The interview was on a Friday so he decided to make a weekend of it.
“The gay switchboard provided me with some ideas of where to visit and also details of a gay hotel, so I booked a room,” he continued.
“After the interview, I arrive at the hotel dressed up in my specially bought posh suit, a bit nervous but still trying not to look/act like a yokel. As the receptionist is dealing with me he asks ‘You are aware this is a gay hotel, right?’ I reply that I did whilst thinking he’s decided I’m an out-of-place idiot.
“After a shower and change of clothes I go exploring and when I get back it’s getting dark so I switch on the light which doesn’t work and head to reception to explain. Same guy on the desk asks if I can give him some time to sort it. I say I’ll go and get dinner and he says meet me here when you’re done and we’ll sort it out before I go off-duty.

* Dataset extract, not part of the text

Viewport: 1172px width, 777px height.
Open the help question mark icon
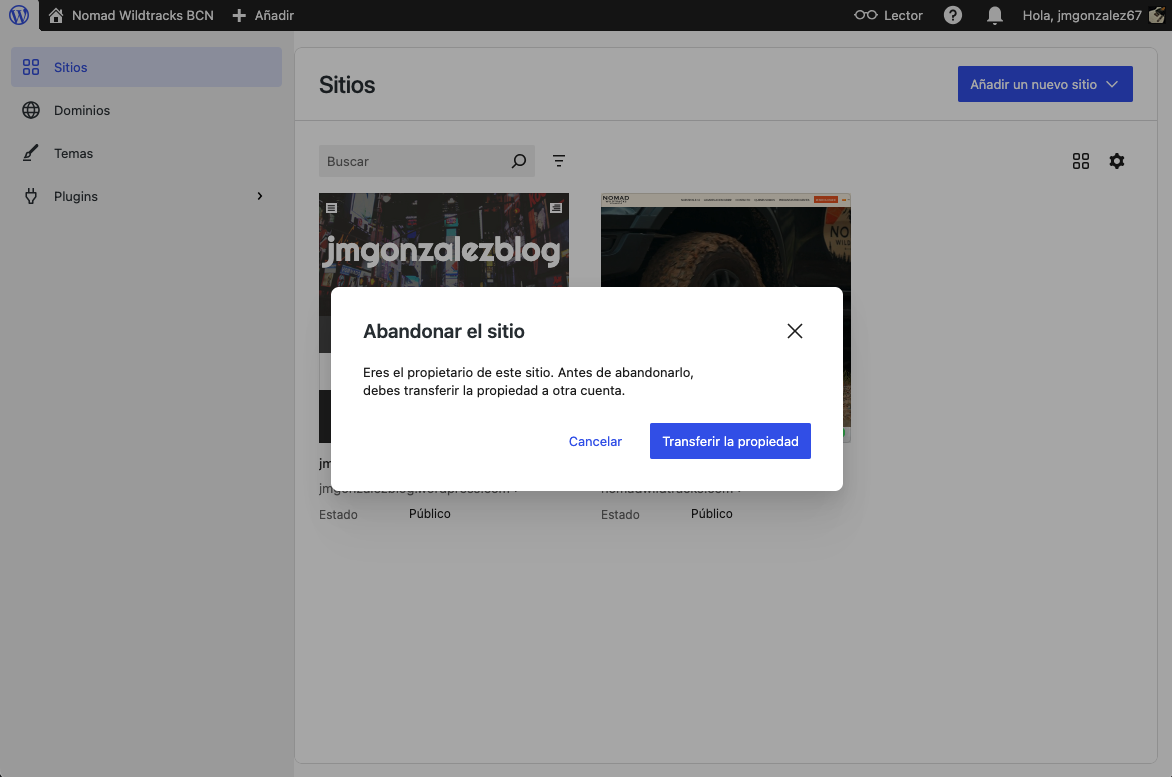(953, 15)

“When I go back he has a step ladder and spare lamp and in the room changes the bulb. He asks me to hold the ladder steady so I’m facing his crotch and I spot his flies are undone so being the polite naive boy I was in those days I tell him. He responds, ‘Oh yeah, so they are’ changes the lamp, and asks me to test the switch. It works and as he packs up to leave. I say ‘Thanks, don’t forget your flies,’ he says, ‘I didn’t but never mind’ and as the door closes I’m left wondering if I missed out or if it was just wishful thinking. To be honest I still don’t know.”
Given that many of us are raised in a homophobic environment, it’s not hard to understand why we’re wary of flirting with strangers, or recognizing when others flirt with us. Even if we do suspect someone’s flirting, we can be scared to flirt back in case we’ve got it wrong.